━━━━━ Data excerpts ━━━━━
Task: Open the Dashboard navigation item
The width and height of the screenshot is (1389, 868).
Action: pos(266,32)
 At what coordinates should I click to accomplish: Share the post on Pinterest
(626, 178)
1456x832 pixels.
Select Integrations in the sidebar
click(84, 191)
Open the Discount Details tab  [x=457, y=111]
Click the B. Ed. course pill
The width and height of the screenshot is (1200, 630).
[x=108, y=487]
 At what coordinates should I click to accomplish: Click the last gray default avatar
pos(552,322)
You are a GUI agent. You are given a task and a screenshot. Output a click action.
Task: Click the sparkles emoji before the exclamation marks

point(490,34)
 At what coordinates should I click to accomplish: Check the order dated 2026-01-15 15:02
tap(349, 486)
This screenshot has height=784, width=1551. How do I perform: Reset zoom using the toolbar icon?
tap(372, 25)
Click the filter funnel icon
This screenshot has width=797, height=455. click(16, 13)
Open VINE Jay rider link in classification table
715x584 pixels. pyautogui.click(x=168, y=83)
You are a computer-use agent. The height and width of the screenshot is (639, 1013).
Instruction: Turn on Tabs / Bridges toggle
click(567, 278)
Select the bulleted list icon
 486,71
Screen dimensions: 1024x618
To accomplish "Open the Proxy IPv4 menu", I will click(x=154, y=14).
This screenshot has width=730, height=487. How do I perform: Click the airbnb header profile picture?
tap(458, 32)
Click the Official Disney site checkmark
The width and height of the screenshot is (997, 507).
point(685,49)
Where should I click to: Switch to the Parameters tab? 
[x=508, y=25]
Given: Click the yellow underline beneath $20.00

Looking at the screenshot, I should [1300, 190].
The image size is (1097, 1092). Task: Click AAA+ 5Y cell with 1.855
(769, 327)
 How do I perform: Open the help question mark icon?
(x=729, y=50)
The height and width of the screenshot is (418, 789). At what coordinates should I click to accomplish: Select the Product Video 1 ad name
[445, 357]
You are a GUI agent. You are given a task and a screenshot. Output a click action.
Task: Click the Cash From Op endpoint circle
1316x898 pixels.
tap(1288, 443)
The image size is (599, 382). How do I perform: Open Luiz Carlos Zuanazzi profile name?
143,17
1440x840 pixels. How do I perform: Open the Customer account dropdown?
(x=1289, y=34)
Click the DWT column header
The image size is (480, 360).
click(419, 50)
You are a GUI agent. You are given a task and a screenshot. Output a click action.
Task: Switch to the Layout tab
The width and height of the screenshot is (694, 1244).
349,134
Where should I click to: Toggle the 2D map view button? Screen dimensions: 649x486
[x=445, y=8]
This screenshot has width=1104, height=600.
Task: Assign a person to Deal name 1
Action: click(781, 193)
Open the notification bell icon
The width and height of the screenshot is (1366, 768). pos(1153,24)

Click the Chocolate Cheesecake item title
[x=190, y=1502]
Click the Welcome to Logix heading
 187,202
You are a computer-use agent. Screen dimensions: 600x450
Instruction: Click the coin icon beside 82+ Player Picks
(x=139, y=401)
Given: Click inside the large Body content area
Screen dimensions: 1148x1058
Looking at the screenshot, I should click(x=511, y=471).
━━━━━
> Requirement: Rewrite all the collected data above with "GUI agent" swapped for "UI agent" everywhere it appears, keeping everything else the same.

> Reply to the task:
Task: Open the Dashboard navigation item
The width and height of the screenshot is (1389, 868).
Action: pos(266,32)
 At what coordinates should I click to accomplish: Share the post on Pinterest
(626, 178)
1456x832 pixels.
Select Integrations in the sidebar
click(84, 191)
Open the Discount Details tab  [x=457, y=111]
Click the B. Ed. course pill
The width and height of the screenshot is (1200, 630).
[x=108, y=487]
 At what coordinates should I click to accomplish: Click the last gray default avatar
pos(552,322)
You are a UI agent. You are given a task and a screenshot. Output a click action.
Task: Click the sparkles emoji before the exclamation marks

point(490,34)
 At what coordinates should I click to accomplish: Check the order dated 2026-01-15 15:02
tap(349, 486)
This screenshot has height=784, width=1551. How do I perform: Reset zoom using the toolbar icon?
tap(372, 25)
Click the filter funnel icon
This screenshot has width=797, height=455. click(16, 13)
Open VINE Jay rider link in classification table
715x584 pixels. pyautogui.click(x=168, y=83)
You are a computer-use agent. The height and width of the screenshot is (639, 1013).
Instruction: Turn on Tabs / Bridges toggle
click(567, 278)
Select the bulleted list icon
 486,71
Screen dimensions: 1024x618
To accomplish "Open the Proxy IPv4 menu", I will click(x=154, y=14).
This screenshot has width=730, height=487. How do I perform: Click the airbnb header profile picture?
tap(458, 32)
Click the Official Disney site checkmark
The width and height of the screenshot is (997, 507).
point(685,49)
Where should I click to: Switch to the Parameters tab? 
[x=508, y=25]
Given: Click the yellow underline beneath $20.00

Looking at the screenshot, I should [1300, 190].
The image size is (1097, 1092). Task: Click AAA+ 5Y cell with 1.855
(769, 327)
 How do I perform: Open the help question mark icon?
(x=729, y=50)
The height and width of the screenshot is (418, 789). At what coordinates should I click to accomplish: Select the Product Video 1 ad name
[445, 357]
You are a UI agent. You are given a task and a screenshot. Output a click action.
Task: Click the Cash From Op endpoint circle
1316x898 pixels.
tap(1288, 443)
The image size is (599, 382). How do I perform: Open Luiz Carlos Zuanazzi profile name?
143,17
1440x840 pixels. How do I perform: Open the Customer account dropdown?
(x=1289, y=34)
Click the DWT column header
The image size is (480, 360).
click(419, 50)
You are a UI agent. You are given a task and a screenshot. Output a click action.
Task: Switch to the Layout tab
The width and height of the screenshot is (694, 1244).
349,134
Where should I click to: Toggle the 2D map view button? Screen dimensions: 649x486
[x=445, y=8]
This screenshot has width=1104, height=600.
Task: Assign a person to Deal name 1
Action: click(781, 193)
Open the notification bell icon
The width and height of the screenshot is (1366, 768). pos(1153,24)

Click the Chocolate Cheesecake item title
[x=190, y=1502]
Click the Welcome to Logix heading
 187,202
You are a computer-use agent. Screen dimensions: 600x450
Instruction: Click the coin icon beside 82+ Player Picks
(x=139, y=401)
Given: Click inside the large Body content area
Screen dimensions: 1148x1058
Looking at the screenshot, I should click(x=511, y=471).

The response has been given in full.